Мы вошли во двор. Как и самая изба, так и двор, и сенцы, и хлев, и сенница. и огород позади двора, – все было миниатюрно, бедно, дряхло, но, несмотря на то, все дышало жизнью, какой-то особенной жизнью, исключительно свойственною деревне. И в самом деле, какая сложная жизненная организация существовала на этом ничтожном, отмеренном мужицким «лаптем» клочке усадебной земли!
Солнце стояло как раз над сараем, но так как соломенная крыша последнего была покрыта бесчисленным множеством дыр и представляла из себя подобие полуободранного скелета или прорванного старого решета, то солнечные лучи в изобилии рассыпались в таинственном сыроватом полумраке двора и желтыми пятнами ложились на свежей соломе, скудно и жидко разбросанной на подстил. Там белые солнечные «зайчики» бегали по дырявым бревенчатым стенам, здесь два толстые луча, пробившись сквозь боковые отверстия, пересеклись и осветили темный угол, где лошадь, фыркая и переступая с ноги на ногу, время от времени матерински любезничала с жеребенком, облизывая его морду. В противоположном углу жалобно мычал теленок за загородкой, а новотельная корова, на правах родильницы занявшая самую середину сарая, флегматично отвечала ему легким мычанием. Две больных овцы, с обрезанными ушами и вставленными в них розовыми ленточками, вместо серег, не угнанные в стадо, терлись постоянно одна около другой, связанные узами какой-то непостижимой солидарности. Вверху, на подволоке[7], серая кошка вывела целую груду котят и беспокойно возится с ними, целый день перетаскивая их за шиворот из одного угла в другой. А еще выше, по застрехам и конькам крыши – воробьи, голуби и ласточки поселились своеобразными семьями и наполняли весь верх сенницы воркующими звуками. А эти воркующие звуки громким и восторженным криком покрывает петух, важно царящий над своим куриным царством. И наконец, как царь над всею этою бессловесною животиной, «венец творения» – старик Онуфрий, по прозвищу Чахра-барин, господствующий над целой «командой» больших и малых жизней, втиснутых в маленькое, низенькое, трех окон жилье, именуемое крестьянской избой.

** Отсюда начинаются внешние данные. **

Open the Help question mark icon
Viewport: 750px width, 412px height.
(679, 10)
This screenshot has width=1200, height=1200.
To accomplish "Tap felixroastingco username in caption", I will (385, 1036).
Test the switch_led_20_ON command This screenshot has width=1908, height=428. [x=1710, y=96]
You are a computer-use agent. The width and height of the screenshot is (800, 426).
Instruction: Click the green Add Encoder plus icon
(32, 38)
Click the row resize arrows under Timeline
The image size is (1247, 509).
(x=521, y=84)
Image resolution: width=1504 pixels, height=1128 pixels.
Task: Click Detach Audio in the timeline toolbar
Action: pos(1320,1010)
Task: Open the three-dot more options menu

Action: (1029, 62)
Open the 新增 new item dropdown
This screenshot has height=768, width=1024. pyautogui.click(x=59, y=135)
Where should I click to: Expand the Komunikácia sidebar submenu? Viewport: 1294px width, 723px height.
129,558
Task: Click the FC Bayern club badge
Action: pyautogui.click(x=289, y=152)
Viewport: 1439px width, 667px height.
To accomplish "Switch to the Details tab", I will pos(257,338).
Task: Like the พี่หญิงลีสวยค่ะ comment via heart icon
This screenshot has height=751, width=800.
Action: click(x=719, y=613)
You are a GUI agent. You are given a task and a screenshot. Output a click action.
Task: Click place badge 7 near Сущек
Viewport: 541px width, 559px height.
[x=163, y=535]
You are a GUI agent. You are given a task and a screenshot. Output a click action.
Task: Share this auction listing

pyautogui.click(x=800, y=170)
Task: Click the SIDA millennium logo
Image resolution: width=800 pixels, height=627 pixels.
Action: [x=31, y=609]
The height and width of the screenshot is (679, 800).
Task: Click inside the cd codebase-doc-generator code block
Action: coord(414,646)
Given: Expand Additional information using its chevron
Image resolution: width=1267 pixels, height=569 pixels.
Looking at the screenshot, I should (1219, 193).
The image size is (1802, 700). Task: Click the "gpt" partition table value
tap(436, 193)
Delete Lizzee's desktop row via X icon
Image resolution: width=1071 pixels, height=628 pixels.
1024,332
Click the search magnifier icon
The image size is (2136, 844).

В самом деле, до какой степени велика «жизнетворная деятельность природы», выражаясь языком старинных ученых! Как она плодовита! Не потому ли она так и расточительна, так и беззаботна к судьбе своих созданий? Только на одном этом ничтожном клочке земли, величиной в несколько квадратных мужицких лаптей, сколько горя, бедствий, напастей, борьбы и страданий придется перенести этой массе жизней, прежде чем немногим из них удастся совершить полный цикл органического прозябания или дойти «до конца предела», как говорит старый Чахра-барин.